Raster file with survival rates from 0 to 1 representing the percentage of emergence for a cell.

use_lethal_temperature

A boolean to answer the question: does your pest or pathogen have a temperature at which it cannot survive? (TRUE or FALSE)

temperature_file

Path to raster file with temperature data for minimum temperature

lethal_temperature

The temperature in degrees C at which lethal temperature related mortality occurs for your pest or pathogen (-50 to 60)

lethal_temperature_month

The month in which lethal temperature related mortality occurs for your pest or pathogen integer value between 1 and 12

mortality_frequency

Sets the frequency of mortality calculations occur either ('year', 'month', week', 'day', 'time step', or 'every_n_steps')

mortality_frequency_n

Sets number of units from mortality_frequency in which to run the mortality calculation if mortality_frequency is 'every_n_steps'. Must be an integer >= 1.

management

Boolean to allow use of management (TRUE or FALSE)

treatment_dates

Dates in which to apply treatment list with format ('YYYY_MM_DD') (needs to be the same length as treatment_file and pesticide_duration)

treatments_file

Path to raster files with treatment data by dates.

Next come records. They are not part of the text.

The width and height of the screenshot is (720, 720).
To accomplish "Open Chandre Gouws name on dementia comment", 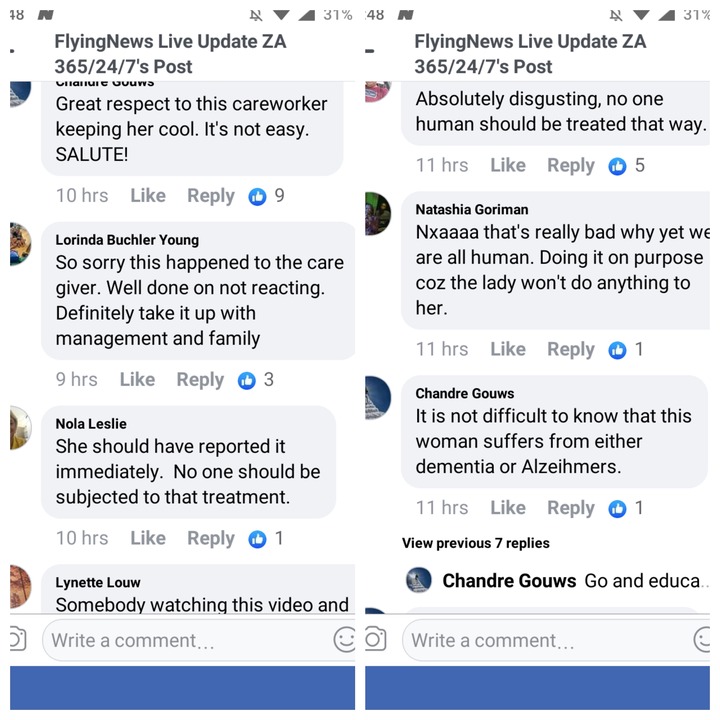I will [x=465, y=394].
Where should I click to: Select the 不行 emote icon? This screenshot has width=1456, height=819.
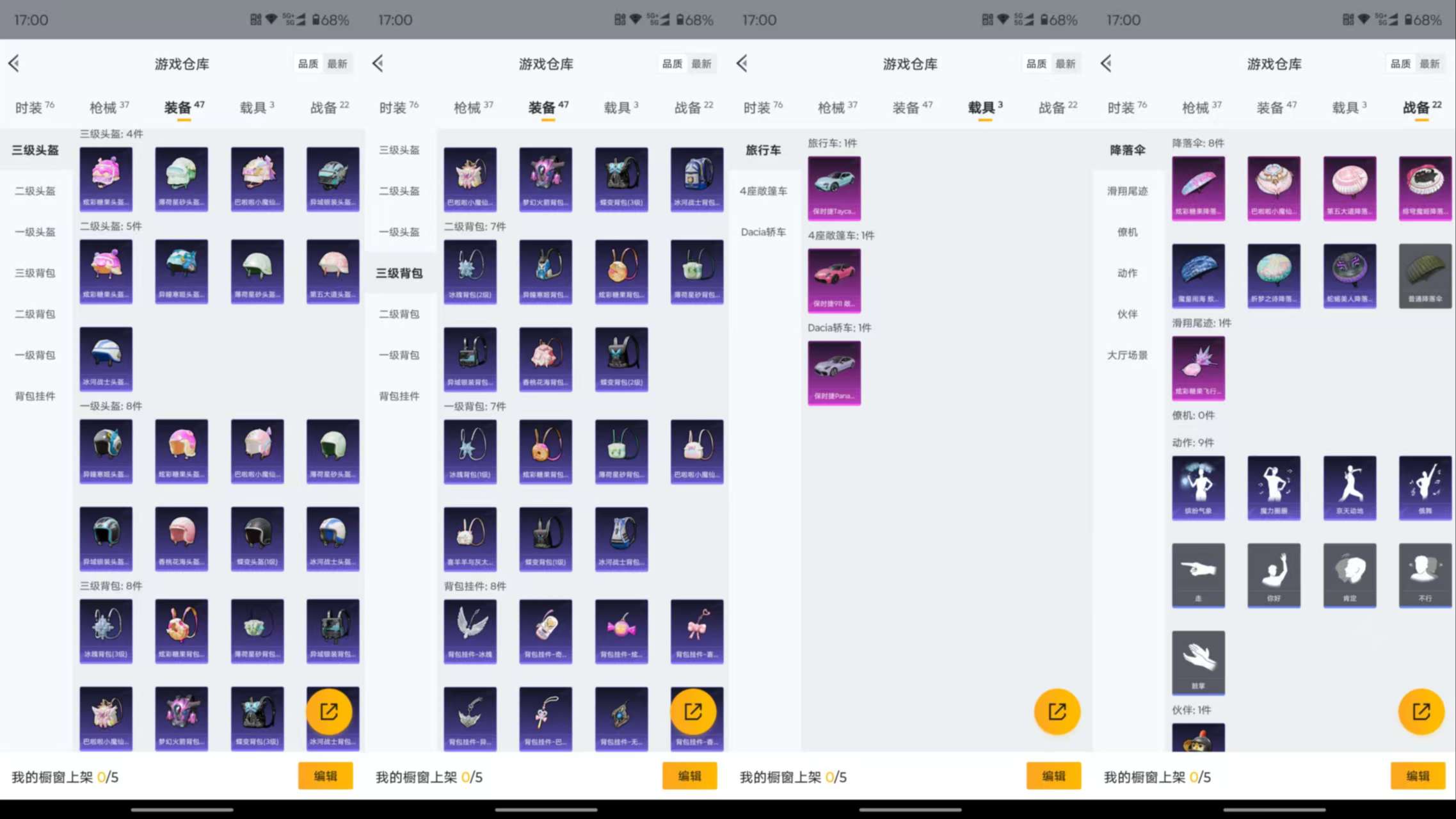[x=1425, y=575]
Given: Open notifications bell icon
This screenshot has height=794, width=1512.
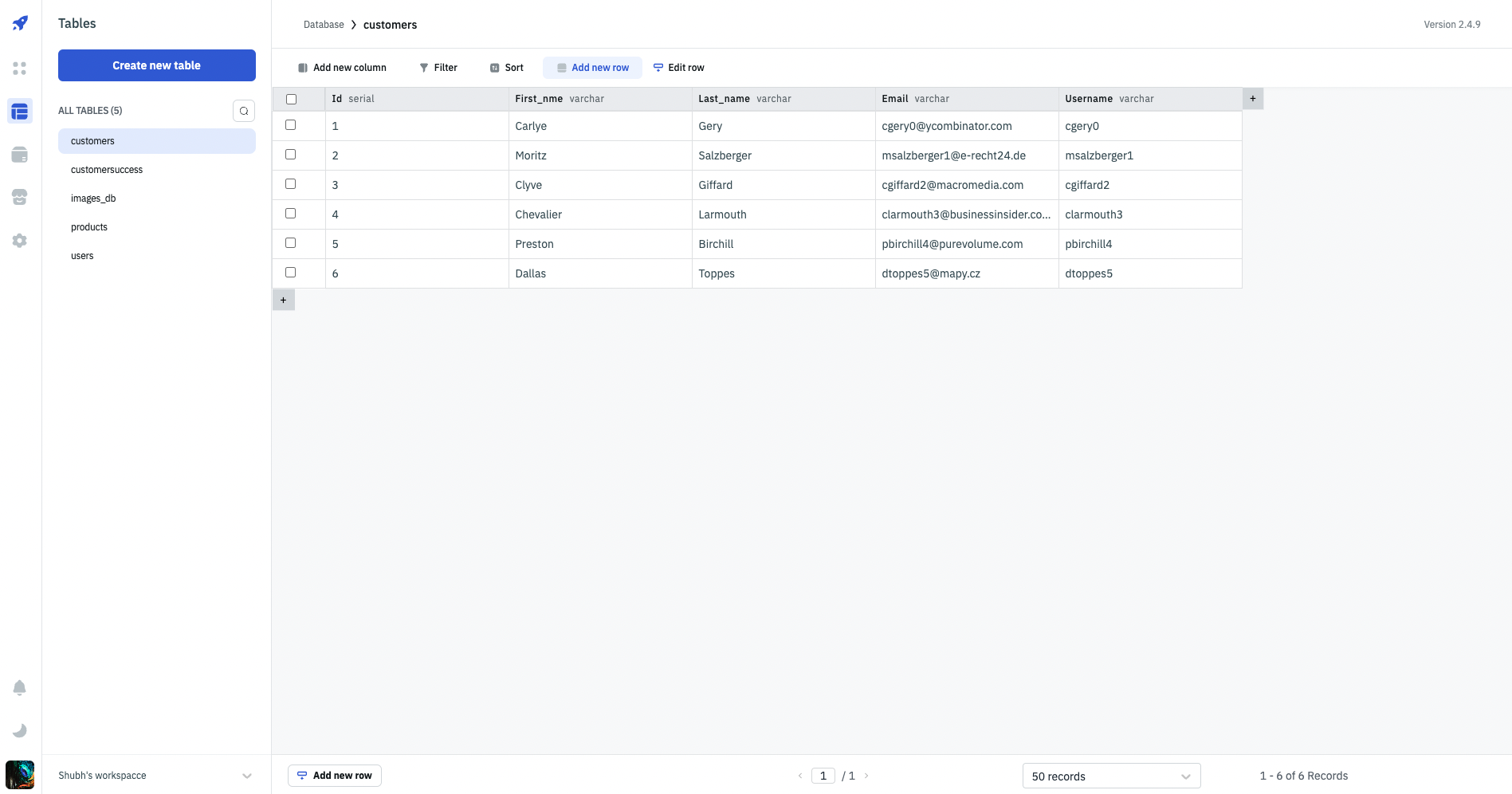Looking at the screenshot, I should coord(20,688).
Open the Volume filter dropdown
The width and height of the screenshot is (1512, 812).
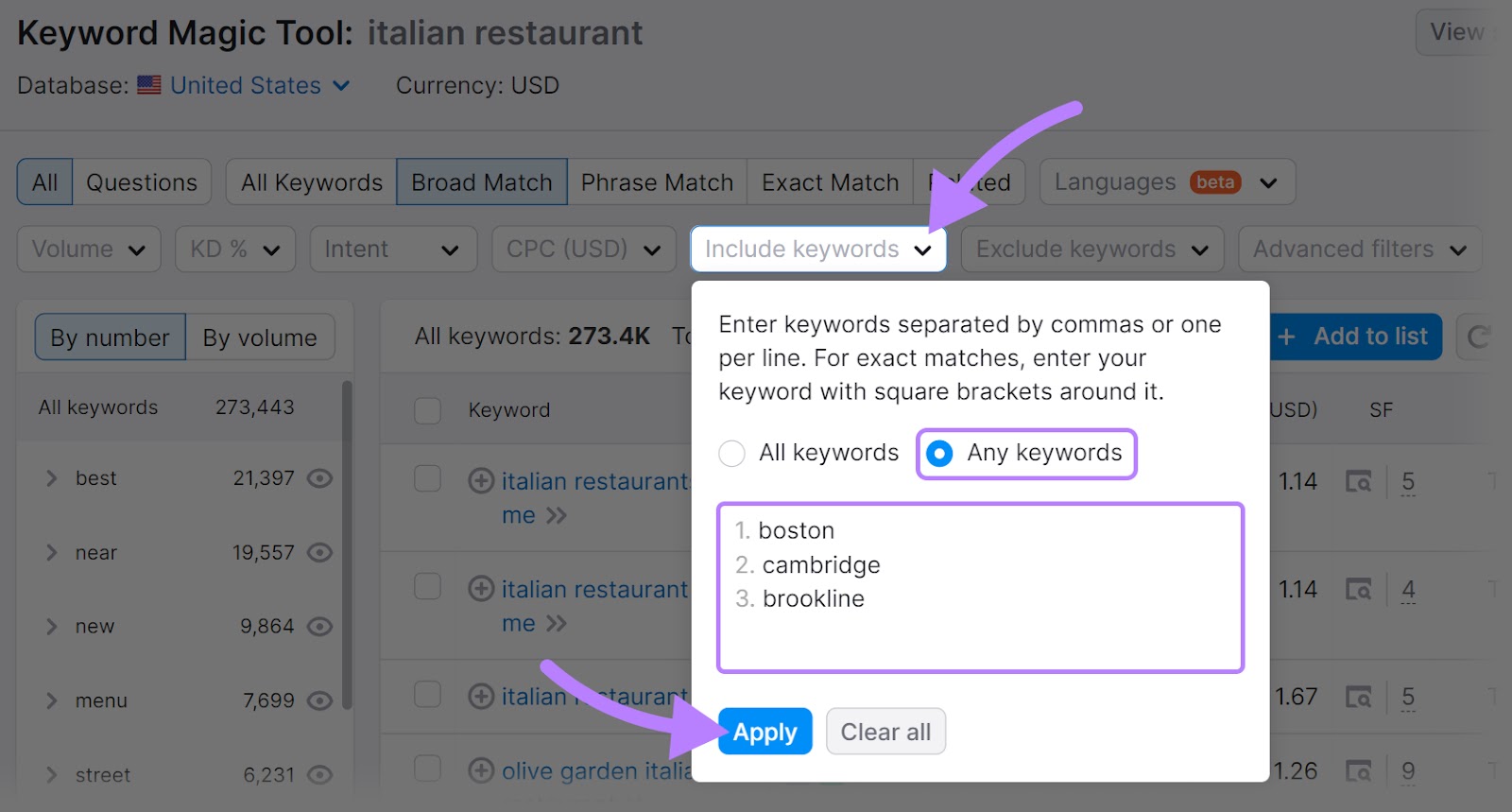(x=88, y=249)
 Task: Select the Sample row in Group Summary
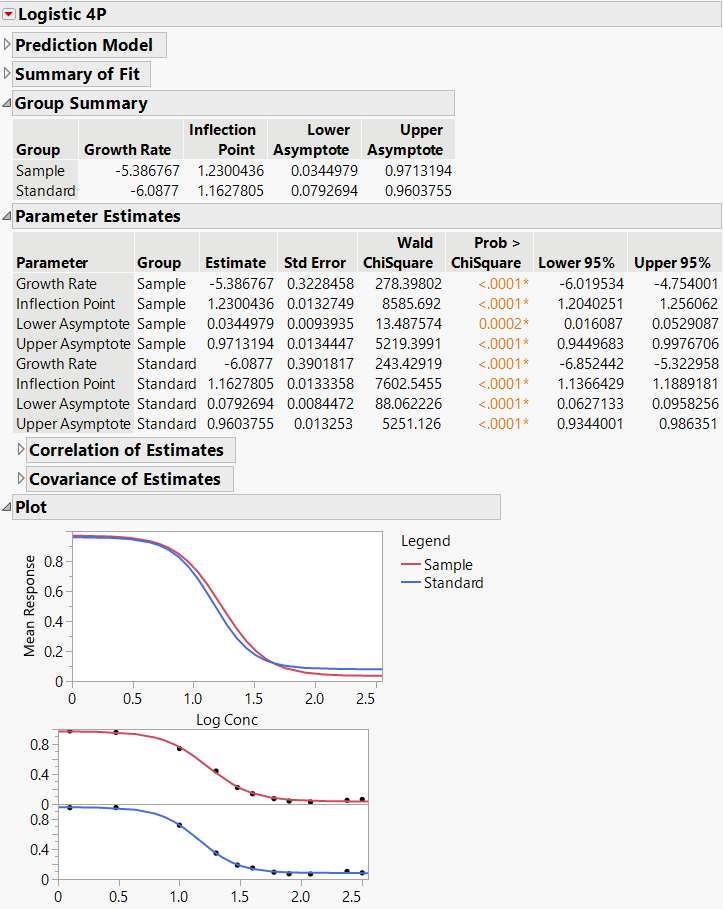point(40,171)
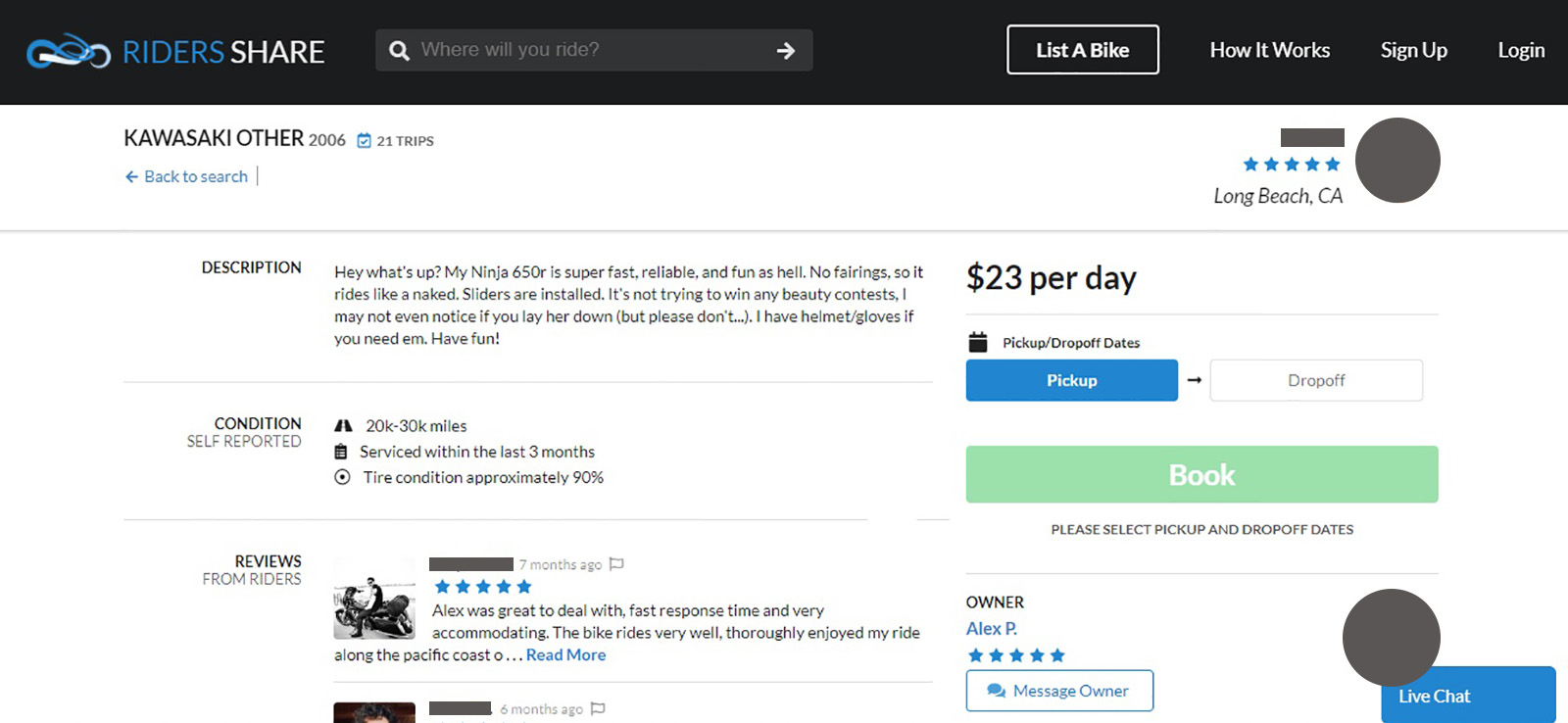Click the Pickup/Dropoff calendar icon
The width and height of the screenshot is (1568, 723).
pos(978,342)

Needs to be a list of files the same length as treatment_dates and pesticide_duration.

treatment_method

What method to use when applying treatment one of ("ratio" or "all infected"). ratio removes a portion of all infected and susceptibles, all infected removes all infected a portion of susceptibles.

natural_kernel_type

What type of dispersal kernel should be used for natural dispersal. Current dispersal kernel options are ('Cauchy', 'exponential', 'uniform', 'deterministic neighbor','power law', 'hyperbolic secant', 'gamma', 'weibull', 'logistic')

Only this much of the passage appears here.